Pong

has anyone ever converted a regular 13" bw tv to be used with pong?

Not real sure where you are going with this but I think Nolan Bushnell used a black and white TV in the original pong. If it is a vector you can use an old oscilloscope to test with. It does need to be a dual trace and able to display them both at the same time.
 
Yes. Or rather, I've converted several to be used *like* the original Pong monitor - just not for Pong. I don't have a Pong :)

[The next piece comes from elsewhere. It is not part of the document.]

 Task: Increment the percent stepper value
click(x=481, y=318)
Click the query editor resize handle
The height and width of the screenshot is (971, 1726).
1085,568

Basically, all they did is use a normal black and white television (A GE tube type set) and modify it to accept baseband video and line level audio. To do this, you simply need to disconnect the video signal between the last video IF stage and the video amplifier tube. Then you feed your composite video into the grid of the video amplifier tube (biased correctly, naturally). On a solid state set, you'll need to use the base of the video output transistor. Biasing will be different still, and you might want to capacitively couple the video.

Same thing in the audio section - disconnect the amplifier circuit and feed in your own audio.

Note that in any of these modifications, you MUST run the television set on an isolation transformer!!! These sets are hot chassis - especially tube type sets. Series string filaments are run directly off the AC line, and the plate voltage is derived from little more than rectified line. Do not attempt this unless you know what you are doing, especially in a tube type set. Do not poke around a tube type television with a meter measuring voltages unless you take appropriate precautions, unlike solid state TV's, there *is* enough exposed voltages to do you some real harm.

You can also use a modern television with composite video inputs, a security monitor, an old computer monitor, or any of the thousands of devices that accept composite video directly.